* [AIM]: Convert every line of the rows below into a two-column Markdown table, Number and Line. Number the lines in order and leave out blank lines.

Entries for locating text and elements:

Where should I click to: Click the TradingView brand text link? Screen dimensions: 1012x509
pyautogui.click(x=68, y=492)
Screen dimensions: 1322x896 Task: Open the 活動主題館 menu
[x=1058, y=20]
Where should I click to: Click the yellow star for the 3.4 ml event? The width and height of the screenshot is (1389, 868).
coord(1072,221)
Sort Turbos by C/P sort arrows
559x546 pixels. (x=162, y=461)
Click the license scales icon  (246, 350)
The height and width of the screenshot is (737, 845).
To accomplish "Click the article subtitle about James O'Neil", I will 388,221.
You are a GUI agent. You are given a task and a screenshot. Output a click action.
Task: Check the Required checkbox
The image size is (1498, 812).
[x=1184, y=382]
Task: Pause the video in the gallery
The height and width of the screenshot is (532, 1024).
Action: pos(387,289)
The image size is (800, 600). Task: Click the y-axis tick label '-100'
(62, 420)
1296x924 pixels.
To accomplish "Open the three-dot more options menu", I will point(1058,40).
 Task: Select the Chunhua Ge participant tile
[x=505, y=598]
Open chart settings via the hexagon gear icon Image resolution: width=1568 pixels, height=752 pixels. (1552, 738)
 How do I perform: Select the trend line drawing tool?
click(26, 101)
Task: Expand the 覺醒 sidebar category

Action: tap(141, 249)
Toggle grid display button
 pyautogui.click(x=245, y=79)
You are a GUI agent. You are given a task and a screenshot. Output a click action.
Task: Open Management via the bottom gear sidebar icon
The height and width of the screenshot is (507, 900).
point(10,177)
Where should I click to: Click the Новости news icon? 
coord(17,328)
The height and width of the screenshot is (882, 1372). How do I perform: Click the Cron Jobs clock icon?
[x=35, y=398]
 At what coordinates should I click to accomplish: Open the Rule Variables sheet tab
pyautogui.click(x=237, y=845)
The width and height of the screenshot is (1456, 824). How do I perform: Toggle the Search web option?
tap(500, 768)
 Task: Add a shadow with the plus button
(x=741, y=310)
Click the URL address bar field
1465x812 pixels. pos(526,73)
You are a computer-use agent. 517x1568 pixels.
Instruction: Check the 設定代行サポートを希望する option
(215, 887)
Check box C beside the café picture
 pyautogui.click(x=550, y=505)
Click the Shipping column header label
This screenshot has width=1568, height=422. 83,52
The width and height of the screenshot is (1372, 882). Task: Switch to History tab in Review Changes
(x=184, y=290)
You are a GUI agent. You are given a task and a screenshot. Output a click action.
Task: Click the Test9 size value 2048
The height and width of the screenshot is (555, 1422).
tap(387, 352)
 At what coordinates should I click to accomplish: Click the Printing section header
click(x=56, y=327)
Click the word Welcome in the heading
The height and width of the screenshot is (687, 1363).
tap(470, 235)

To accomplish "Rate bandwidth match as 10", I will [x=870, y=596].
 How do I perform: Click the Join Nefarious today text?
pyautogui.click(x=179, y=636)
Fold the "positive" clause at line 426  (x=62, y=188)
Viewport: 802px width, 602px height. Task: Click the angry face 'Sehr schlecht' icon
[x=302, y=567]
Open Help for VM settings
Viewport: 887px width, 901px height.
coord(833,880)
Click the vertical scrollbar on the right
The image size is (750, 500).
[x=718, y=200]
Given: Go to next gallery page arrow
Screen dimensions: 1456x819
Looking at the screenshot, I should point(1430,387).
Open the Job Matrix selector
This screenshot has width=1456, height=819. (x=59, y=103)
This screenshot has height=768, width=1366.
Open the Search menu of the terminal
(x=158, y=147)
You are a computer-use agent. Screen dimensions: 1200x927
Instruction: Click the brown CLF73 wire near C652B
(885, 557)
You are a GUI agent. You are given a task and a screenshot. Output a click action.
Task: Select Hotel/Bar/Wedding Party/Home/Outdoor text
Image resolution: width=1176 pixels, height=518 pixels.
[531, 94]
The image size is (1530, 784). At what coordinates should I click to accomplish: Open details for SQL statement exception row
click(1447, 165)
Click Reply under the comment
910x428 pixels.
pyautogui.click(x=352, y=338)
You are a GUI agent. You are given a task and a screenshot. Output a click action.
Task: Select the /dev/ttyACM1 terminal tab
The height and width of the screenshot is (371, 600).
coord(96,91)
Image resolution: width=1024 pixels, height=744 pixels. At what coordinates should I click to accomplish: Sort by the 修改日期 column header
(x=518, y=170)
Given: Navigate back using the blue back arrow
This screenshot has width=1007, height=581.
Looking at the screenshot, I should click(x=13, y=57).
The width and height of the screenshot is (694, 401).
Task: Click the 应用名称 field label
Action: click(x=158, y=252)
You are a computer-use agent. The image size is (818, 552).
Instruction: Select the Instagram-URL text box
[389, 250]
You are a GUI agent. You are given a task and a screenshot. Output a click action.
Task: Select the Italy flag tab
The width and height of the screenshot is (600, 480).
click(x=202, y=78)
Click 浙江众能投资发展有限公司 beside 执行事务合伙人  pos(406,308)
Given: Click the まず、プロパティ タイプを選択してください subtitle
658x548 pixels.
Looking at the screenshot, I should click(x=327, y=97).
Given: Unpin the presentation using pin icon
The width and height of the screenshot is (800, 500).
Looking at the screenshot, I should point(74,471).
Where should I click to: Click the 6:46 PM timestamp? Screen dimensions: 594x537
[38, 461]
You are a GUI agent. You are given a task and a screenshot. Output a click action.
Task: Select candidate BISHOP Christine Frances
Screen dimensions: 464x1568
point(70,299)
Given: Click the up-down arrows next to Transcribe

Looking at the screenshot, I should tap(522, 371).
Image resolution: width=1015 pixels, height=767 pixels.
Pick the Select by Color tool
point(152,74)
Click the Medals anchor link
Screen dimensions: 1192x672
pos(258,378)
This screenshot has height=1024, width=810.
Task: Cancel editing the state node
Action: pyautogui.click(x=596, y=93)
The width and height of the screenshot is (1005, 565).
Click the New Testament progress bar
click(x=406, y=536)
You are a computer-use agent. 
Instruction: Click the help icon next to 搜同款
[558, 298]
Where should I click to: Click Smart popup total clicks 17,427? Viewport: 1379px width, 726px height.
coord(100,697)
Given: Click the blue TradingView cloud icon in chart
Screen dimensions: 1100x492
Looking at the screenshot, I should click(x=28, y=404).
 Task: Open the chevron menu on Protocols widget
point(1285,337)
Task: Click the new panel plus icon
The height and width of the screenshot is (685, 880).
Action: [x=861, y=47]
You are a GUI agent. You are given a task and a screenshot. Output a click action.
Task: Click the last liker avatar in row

* [FULL SOLUTION]:
| Number | Line |
|---|---|
| 1 | Where should I click to: Click the TradingView brand text link? Screen dimensions: 1012x509 |
| 2 | pyautogui.click(x=68, y=492) |
| 3 | Screen dimensions: 1322x896 Task: Open the 活動主題館 menu |
| 4 | [x=1058, y=20] |
| 5 | Where should I click to: Click the yellow star for the 3.4 ml event? The width and height of the screenshot is (1389, 868). |
| 6 | coord(1072,221) |
| 7 | Sort Turbos by C/P sort arrows |
| 8 | 559x546 pixels. (x=162, y=461) |
| 9 | Click the license scales icon  (246, 350) |
| 10 | The height and width of the screenshot is (737, 845). |
| 11 | To accomplish "Click the article subtitle about James O'Neil", I will 388,221. |
| 12 | You are a GUI agent. You are given a task and a screenshot. Output a click action. |
| 13 | Task: Check the Required checkbox |
| 14 | The image size is (1498, 812). |
| 15 | [x=1184, y=382] |
| 16 | Task: Pause the video in the gallery |
| 17 | The height and width of the screenshot is (532, 1024). |
| 18 | Action: pos(387,289) |
| 19 | The image size is (800, 600). Task: Click the y-axis tick label '-100' |
| 20 | (62, 420) |
| 21 | 1296x924 pixels. |
| 22 | To accomplish "Open the three-dot more options menu", I will point(1058,40). |
| 23 |  Task: Select the Chunhua Ge participant tile |
| 24 | [x=505, y=598] |
| 25 | Open chart settings via the hexagon gear icon Image resolution: width=1568 pixels, height=752 pixels. (1552, 738) |
| 26 |  How do I perform: Select the trend line drawing tool? |
| 27 | click(26, 101) |
| 28 | Task: Expand the 覺醒 sidebar category |
| 29 | Action: tap(141, 249) |
| 30 | Toggle grid display button |
| 31 |  pyautogui.click(x=245, y=79) |
| 32 | You are a GUI agent. You are given a task and a screenshot. Output a click action. |
| 33 | Task: Open Management via the bottom gear sidebar icon |
| 34 | The height and width of the screenshot is (507, 900). |
| 35 | point(10,177) |
| 36 | Where should I click to: Click the Новости news icon?  |
| 37 | coord(17,328) |
| 38 | The height and width of the screenshot is (882, 1372). How do I perform: Click the Cron Jobs clock icon? |
| 39 | [x=35, y=398] |
| 40 |  At what coordinates should I click to accomplish: Open the Rule Variables sheet tab |
| 41 | pyautogui.click(x=237, y=845) |
| 42 | The width and height of the screenshot is (1456, 824). How do I perform: Toggle the Search web option? |
| 43 | tap(500, 768) |
| 44 |  Task: Add a shadow with the plus button |
| 45 | (x=741, y=310) |
| 46 | Click the URL address bar field |
| 47 | 1465x812 pixels. pos(526,73) |
| 48 | You are a computer-use agent. 517x1568 pixels. |
| 49 | Instruction: Check the 設定代行サポートを希望する option |
| 50 | (215, 887) |
| 51 | Check box C beside the café picture |
| 52 |  pyautogui.click(x=550, y=505) |
| 53 | Click the Shipping column header label |
| 54 | This screenshot has width=1568, height=422. 83,52 |
| 55 | The width and height of the screenshot is (1372, 882). Task: Switch to History tab in Review Changes |
| 56 | (x=184, y=290) |
| 57 | You are a GUI agent. You are given a task and a screenshot. Output a click action. |
| 58 | Task: Click the Test9 size value 2048 |
| 59 | The height and width of the screenshot is (555, 1422). |
| 60 | tap(387, 352) |
| 61 |  At what coordinates should I click to accomplish: Click the Printing section header |
| 62 | click(x=56, y=327) |
| 63 | Click the word Welcome in the heading |
| 64 | The height and width of the screenshot is (687, 1363). |
| 65 | tap(470, 235) |
| 66 | To accomplish "Rate bandwidth match as 10", I will [x=870, y=596]. |
| 67 |  How do I perform: Click the Join Nefarious today text? |
| 68 | pyautogui.click(x=179, y=636) |
| 69 | Fold the "positive" clause at line 426  (x=62, y=188) |
| 70 | Viewport: 802px width, 602px height. Task: Click the angry face 'Sehr schlecht' icon |
| 71 | [x=302, y=567] |
| 72 | Open Help for VM settings |
| 73 | Viewport: 887px width, 901px height. |
| 74 | coord(833,880) |
| 75 | Click the vertical scrollbar on the right |
| 76 | The image size is (750, 500). |
| 77 | [x=718, y=200] |
| 78 | Given: Go to next gallery page arrow |
| 79 | Screen dimensions: 1456x819 |
| 80 | Looking at the screenshot, I should point(1430,387). |
| 81 | Open the Job Matrix selector |
| 82 | This screenshot has width=1456, height=819. (x=59, y=103) |
| 83 | This screenshot has height=768, width=1366. |
| 84 | Open the Search menu of the terminal |
| 85 | (x=158, y=147) |
| 86 | You are a computer-use agent. Screen dimensions: 1200x927 |
| 87 | Instruction: Click the brown CLF73 wire near C652B |
| 88 | (885, 557) |
| 89 | You are a GUI agent. You are given a task and a screenshot. Output a click action. |
| 90 | Task: Select Hotel/Bar/Wedding Party/Home/Outdoor text |
| 91 | Image resolution: width=1176 pixels, height=518 pixels. |
| 92 | [531, 94] |
| 93 | The image size is (1530, 784). At what coordinates should I click to accomplish: Open details for SQL statement exception row |
| 94 | click(1447, 165) |
| 95 | Click Reply under the comment |
| 96 | 910x428 pixels. |
| 97 | pyautogui.click(x=352, y=338) |
| 98 | You are a GUI agent. You are given a task and a screenshot. Output a click action. |
| 99 | Task: Select the /dev/ttyACM1 terminal tab |
| 100 | The height and width of the screenshot is (371, 600). |
| 101 | coord(96,91) |
| 102 | Image resolution: width=1024 pixels, height=744 pixels. At what coordinates should I click to accomplish: Sort by the 修改日期 column header |
| 103 | (x=518, y=170) |
| 104 | Given: Navigate back using the blue back arrow |
| 105 | This screenshot has width=1007, height=581. |
| 106 | Looking at the screenshot, I should click(x=13, y=57). |
| 107 | The width and height of the screenshot is (694, 401). |
| 108 | Task: Click the 应用名称 field label |
| 109 | Action: click(x=158, y=252) |
| 110 | You are a computer-use agent. The image size is (818, 552). |
| 111 | Instruction: Select the Instagram-URL text box |
| 112 | [389, 250] |
| 113 | You are a GUI agent. You are given a task and a screenshot. Output a click action. |
| 114 | Task: Select the Italy flag tab |
| 115 | The width and height of the screenshot is (600, 480). |
| 116 | click(x=202, y=78) |
| 117 | Click 浙江众能投资发展有限公司 beside 执行事务合伙人  pos(406,308) |
| 118 | Given: Click the まず、プロパティ タイプを選択してください subtitle |
| 119 | 658x548 pixels. |
| 120 | Looking at the screenshot, I should click(x=327, y=97). |
| 121 | Given: Unpin the presentation using pin icon |
| 122 | The width and height of the screenshot is (800, 500). |
| 123 | Looking at the screenshot, I should point(74,471). |
| 124 | Where should I click to: Click the 6:46 PM timestamp? Screen dimensions: 594x537 |
| 125 | [38, 461] |
| 126 | You are a GUI agent. You are given a task and a screenshot. Output a click action. |
| 127 | Task: Select candidate BISHOP Christine Frances |
| 128 | Screen dimensions: 464x1568 |
| 129 | point(70,299) |
| 130 | Given: Click the up-down arrows next to Transcribe |
| 131 | Looking at the screenshot, I should tap(522, 371). |
| 132 | Image resolution: width=1015 pixels, height=767 pixels. |
| 133 | Pick the Select by Color tool |
| 134 | point(152,74) |
| 135 | Click the Medals anchor link |
| 136 | Screen dimensions: 1192x672 |
| 137 | pos(258,378) |
| 138 | This screenshot has height=1024, width=810. |
| 139 | Task: Cancel editing the state node |
| 140 | Action: pyautogui.click(x=596, y=93) |
| 141 | The width and height of the screenshot is (1005, 565). |
| 142 | Click the New Testament progress bar |
| 143 | click(x=406, y=536) |
| 144 | You are a computer-use agent.  |
| 145 | Instruction: Click the help icon next to 搜同款 |
| 146 | [558, 298] |
| 147 | Where should I click to: Click Smart popup total clicks 17,427? Viewport: 1379px width, 726px height. |
| 148 | coord(100,697) |
| 149 | Given: Click the blue TradingView cloud icon in chart |
| 150 | Screen dimensions: 1100x492 |
| 151 | Looking at the screenshot, I should click(x=28, y=404). |
| 152 |  Task: Open the chevron menu on Protocols widget |
| 153 | point(1285,337) |
| 154 | Task: Click the new panel plus icon |
| 155 | The height and width of the screenshot is (685, 880). |
| 156 | Action: [x=861, y=47] |
| 157 | You are a GUI agent. You are given a task and a screenshot. Output a click action. |
| 158 | Task: Click the last liker avatar in row |